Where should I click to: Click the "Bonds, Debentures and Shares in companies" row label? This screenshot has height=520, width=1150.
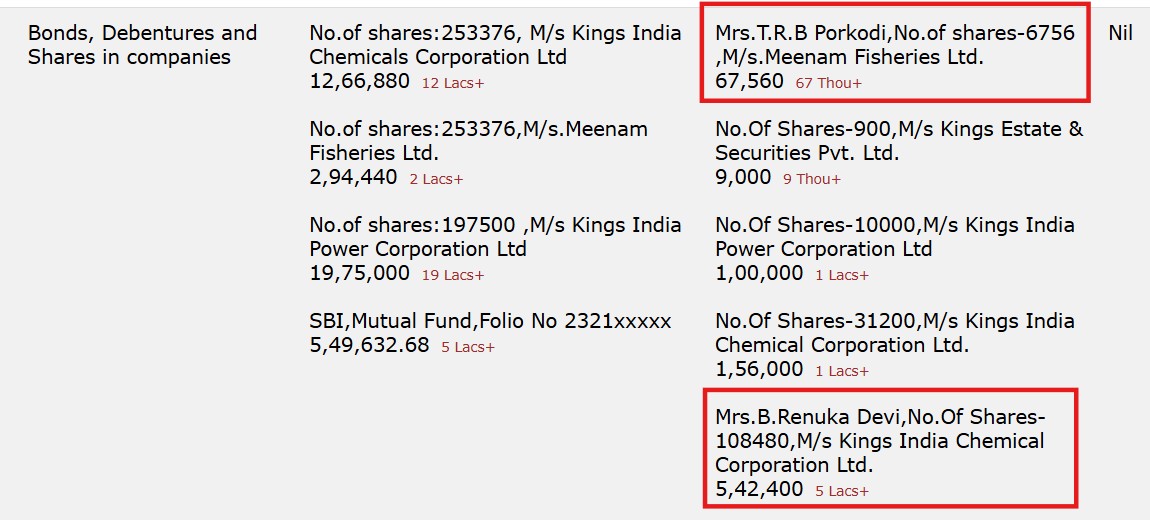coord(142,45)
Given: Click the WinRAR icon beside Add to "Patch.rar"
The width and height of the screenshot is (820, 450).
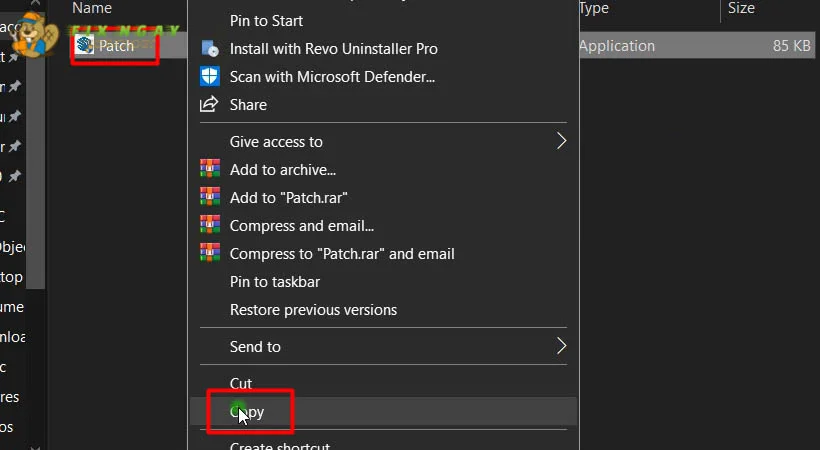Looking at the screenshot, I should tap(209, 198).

--

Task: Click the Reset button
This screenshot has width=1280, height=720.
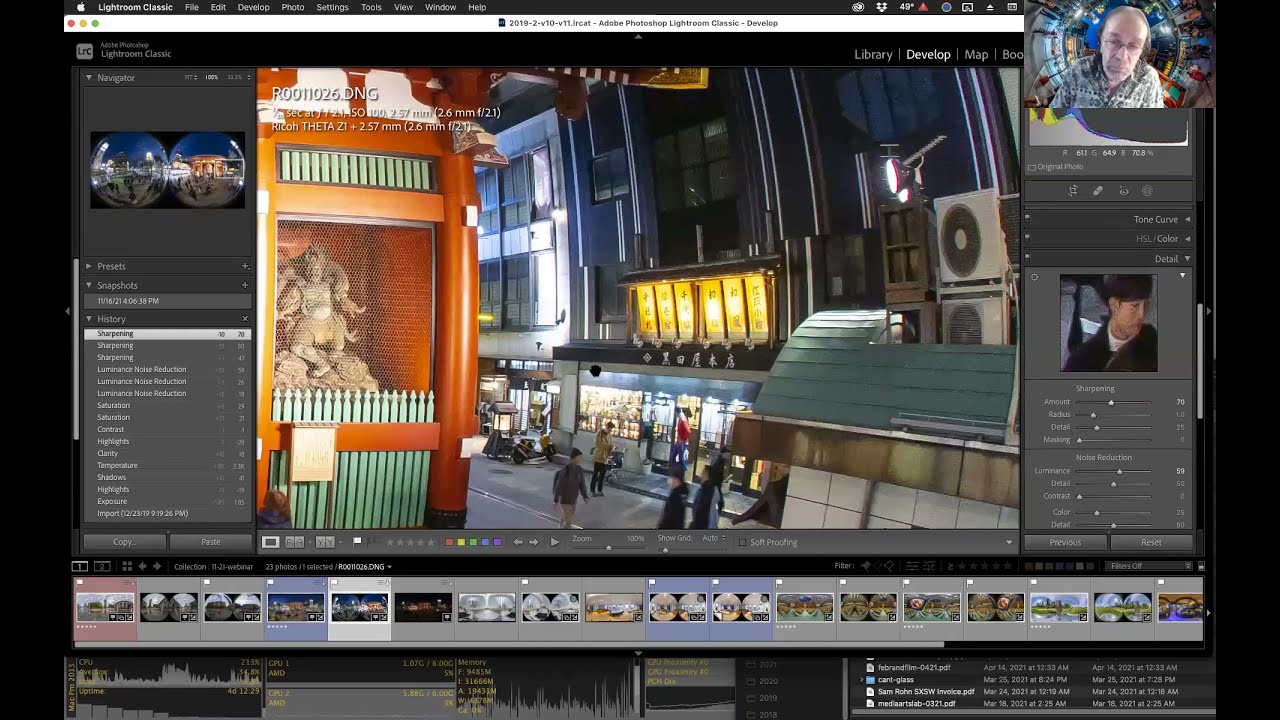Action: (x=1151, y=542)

==

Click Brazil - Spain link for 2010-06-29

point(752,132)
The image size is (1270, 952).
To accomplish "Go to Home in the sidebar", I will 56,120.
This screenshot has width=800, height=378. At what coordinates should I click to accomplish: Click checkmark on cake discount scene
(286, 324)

> **Job**:
Please rewrite the data starting at the line containing "Where should I" and ending at the line containing "Looking at the", replacing "Given" with "Provided" and changing nothing else. Leave the pictures out of your answer.

> **Written reply**:
Where should I click to: Click the "Bonds, Debentures and Shares in companies" row label? This screenshot has height=520, width=1150.
coord(142,45)
Provided: Click the WinRAR icon beside Add to "Patch.rar"
The width and height of the screenshot is (820, 450).
Looking at the screenshot, I should tap(209, 198).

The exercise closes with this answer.